Turns out the "when I'm older" has come, though.  Living in the city is chipping away at my sanity every day.  I don't care about shopping and festivals.  I am not interested in meeting people; I've met all I want to meet.  Driving bumper to bumper and cursing at red lights is pretty much my idea of hell.  I always had this dream of being in a comfortable house in a small community--maybe not as isolated as where I grew up, which is pretty much the jungle--I didn't imagine the handsome lumberjack husband but I'm so glad he's here.  I imagined having foster kids (never imagined my own, but I'm SO glad he's here) and cats (check) spending some place I like working in a home I love managing.  No more farmer's markets, just my own garden.  No more downtown restaurants, just learning my own recipes.  A place where I can pick and choose important events and travel farther to them instead of screaming at the Maverick Center every time there's some dumbass country music artist blocking traffic all night long.  I've outgrown the city and want to go back to my roots.


Every time I envision raising Ender in the city I get massive anxiety.  I was thrown from a backwoods Appalachian school into a city when I was fifteen and it was an obscene culture shock.  I'm not saying it's better or worse.  I feel that school and its effectiveness is based on parental input as well as the teachers, and rural versus urban isn't really an issue in a city the size of Salt Lake.  Allyn was born and raised in Salt Lake and he is the smartest and kindest human I've ever met, so I know it's possible to be a city slicker and turn out okay, but there are parts of my childhood that I want my son to know and not wonder about.  Things like lightning bugs and snakes and the occasional bear in your backyard.  Exploring in the woods with no restrictions, just imagination.  Riding horses and raising animals, survival skills.  The quietness of reading books for hours while it rains.  Being so bored you make up your own games and force your parents to play along.  Grabbing a toy and going outside and letting time pass until the sun is completely gone.  Even in my poverty and knowing, then and now, all of the things I didn't have, those days seemed so completely full to me.  That may be why I go back and try to recapture the magic of places like Cherokee and Ghost Town.

Combining the Two
So, with all of these heavy topics at hand, what am I to do?  I've decided that I'm not yet ready to fully settle down and that's no surprise.  I'm only 30 and there are many more states and maybe countries that I want to live in.  Utah will always be the place I return to, but luckily for me it will be there whenever I am ready.  I am drawn to places, unsurprisingly, with beautiful forests and landscapes.  Before I was ever in foster care, my parents and aunt Doris both pitched the idea to me to become a game warden or work in forestry.

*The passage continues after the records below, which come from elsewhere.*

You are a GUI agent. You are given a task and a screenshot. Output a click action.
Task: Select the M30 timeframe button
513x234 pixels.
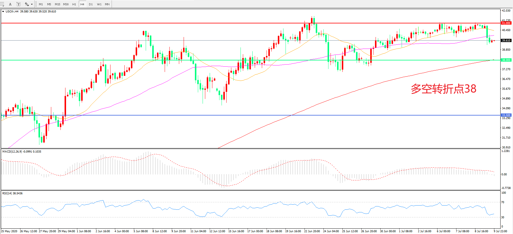(x=66, y=4)
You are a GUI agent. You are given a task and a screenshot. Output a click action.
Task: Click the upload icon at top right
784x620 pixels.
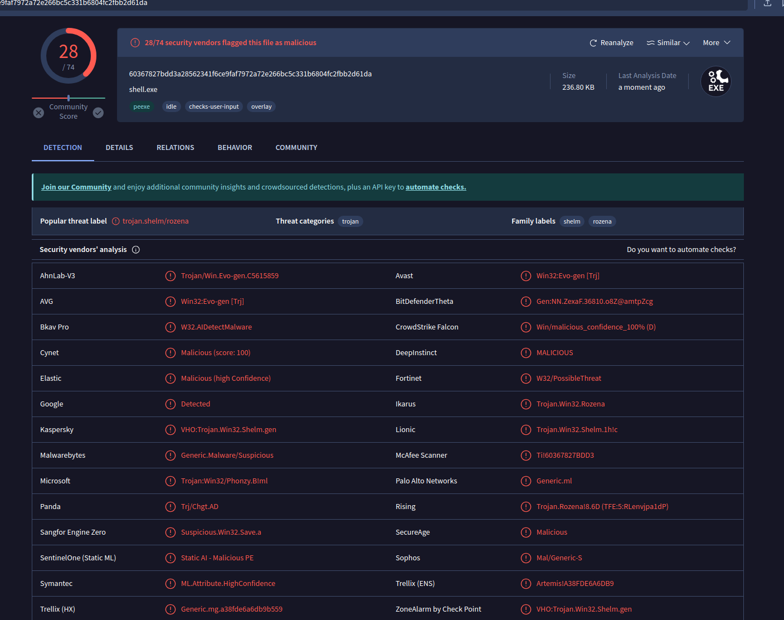click(x=767, y=3)
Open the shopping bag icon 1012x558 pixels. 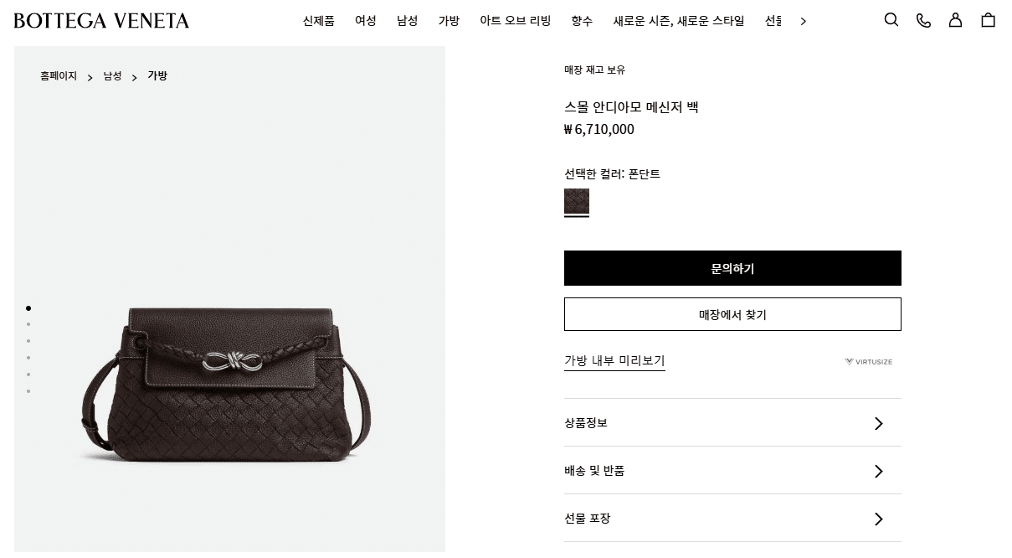click(x=988, y=20)
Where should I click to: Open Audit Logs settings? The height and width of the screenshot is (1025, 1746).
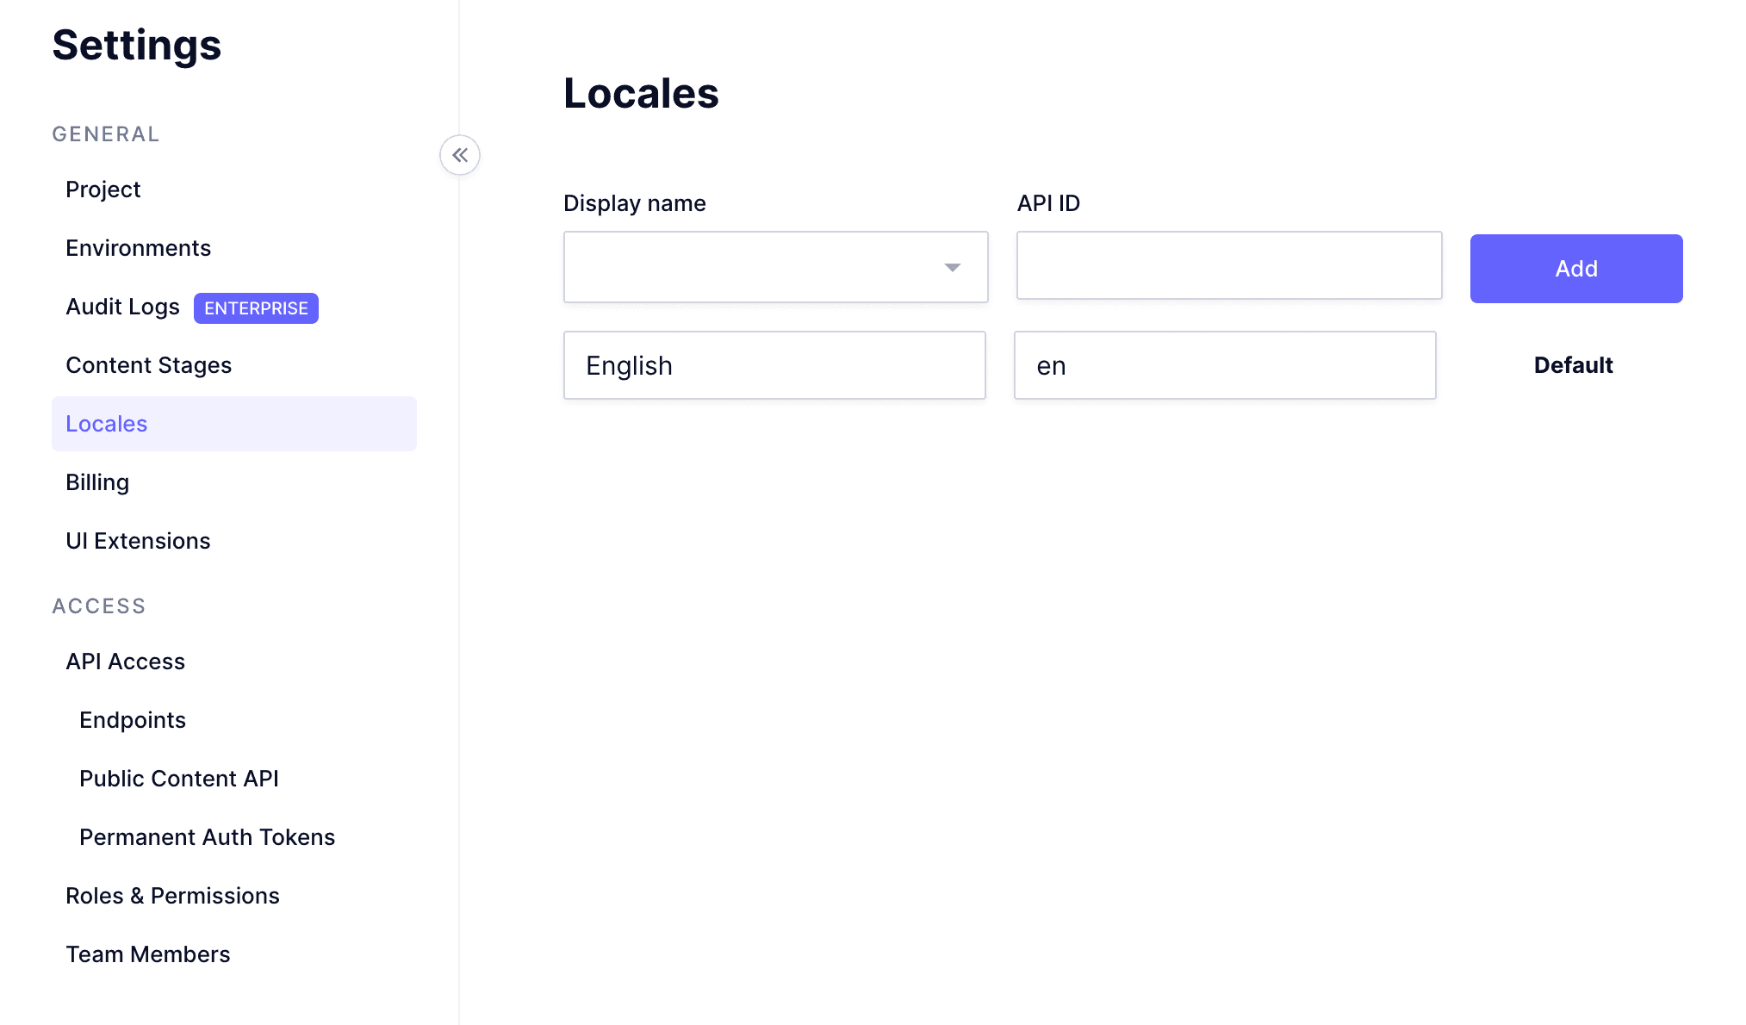click(122, 307)
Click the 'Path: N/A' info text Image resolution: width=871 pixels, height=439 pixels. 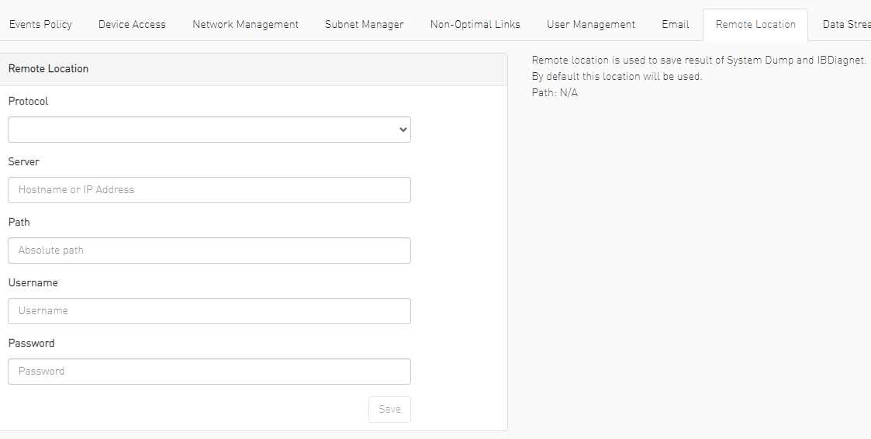click(555, 93)
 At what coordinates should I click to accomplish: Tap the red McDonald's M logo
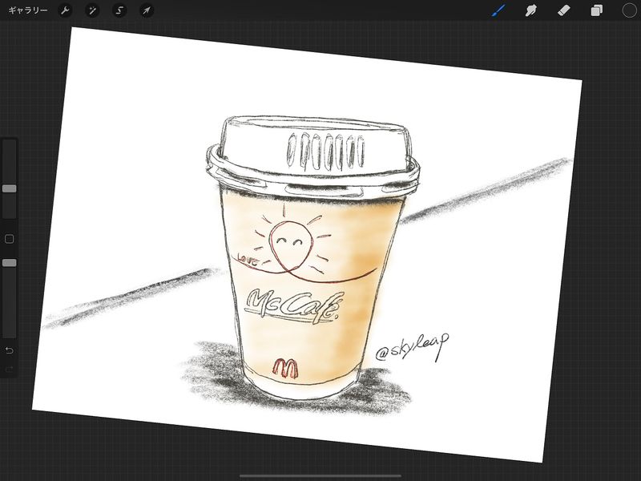click(x=284, y=368)
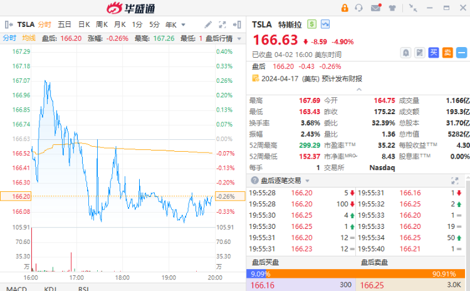Click the price alert bell icon
This screenshot has width=470, height=291.
[406, 53]
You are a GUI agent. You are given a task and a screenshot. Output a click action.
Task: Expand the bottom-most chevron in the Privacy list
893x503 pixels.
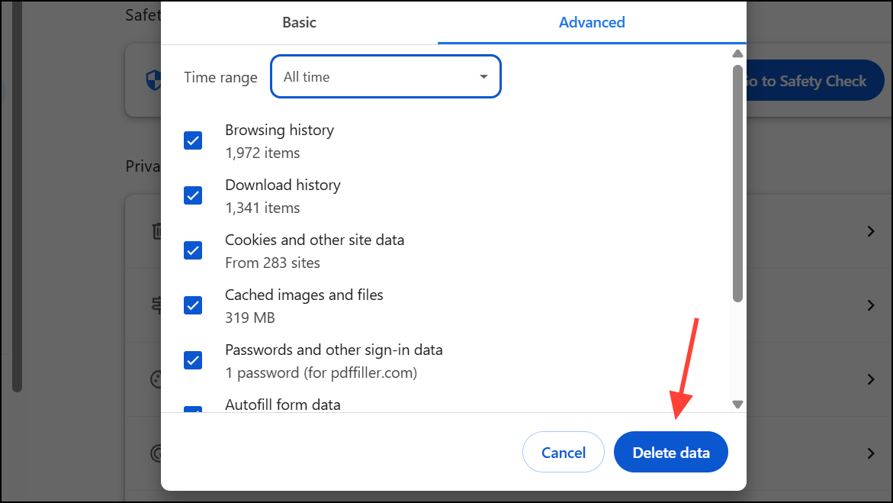[x=870, y=453]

Living and working here has taught me that I really am at my best, and happiest, when my work interacts with nature.  Not just in the way that a park ranger might interact with nature, but the actual science of things; biology, especially chemistry, ecology, geology.  That I have dilly-dallied around and still after years feel strongly about these topics means something to me.  I've moved so much that I'm comfortable with the idea of moving for work, moving my family.  Ender already had his first flight to Tennessee and back.  I used to be a wild woman fluttering around wherever on my Crocodile-Dundee-esque "walkabouts" but I have no problem doing that with my boys either.

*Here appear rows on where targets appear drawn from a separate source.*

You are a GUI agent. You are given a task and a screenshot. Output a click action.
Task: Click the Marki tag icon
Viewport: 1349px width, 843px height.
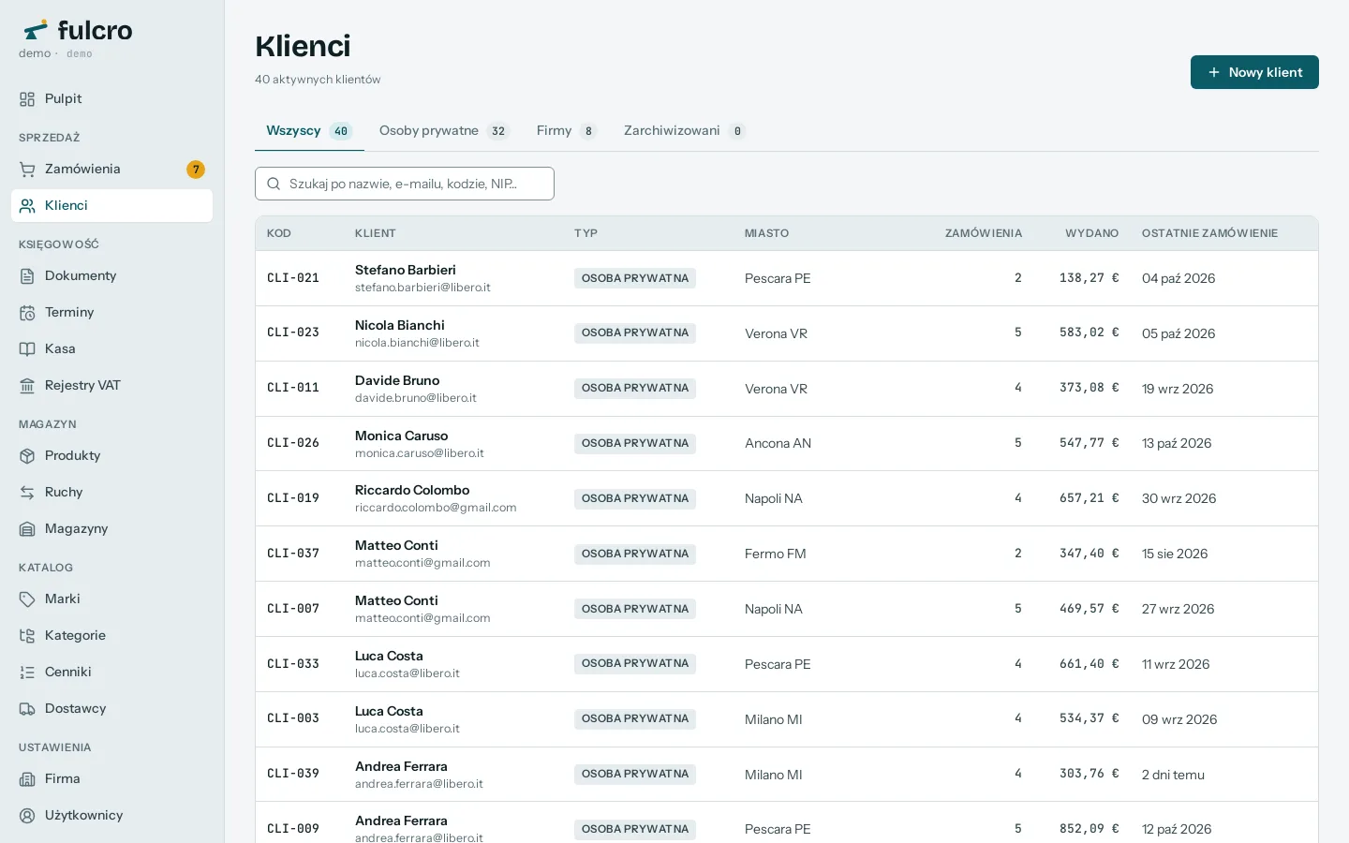[27, 599]
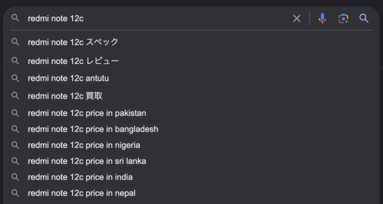Choose the "redmi note 12c antutu" suggestion
This screenshot has width=383, height=204.
click(x=68, y=78)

I don't know what kind of forestry jobs exist for environmental science graduates, but I know that the career field is open and varied.  I honestly would love the experience; anything from a game warden to a wildland firefighter to a ranger to instructor and on down the line.  The time has finally come to finish my education and I'm doing it without having a set, black and white career in mind.  But I feel great about it.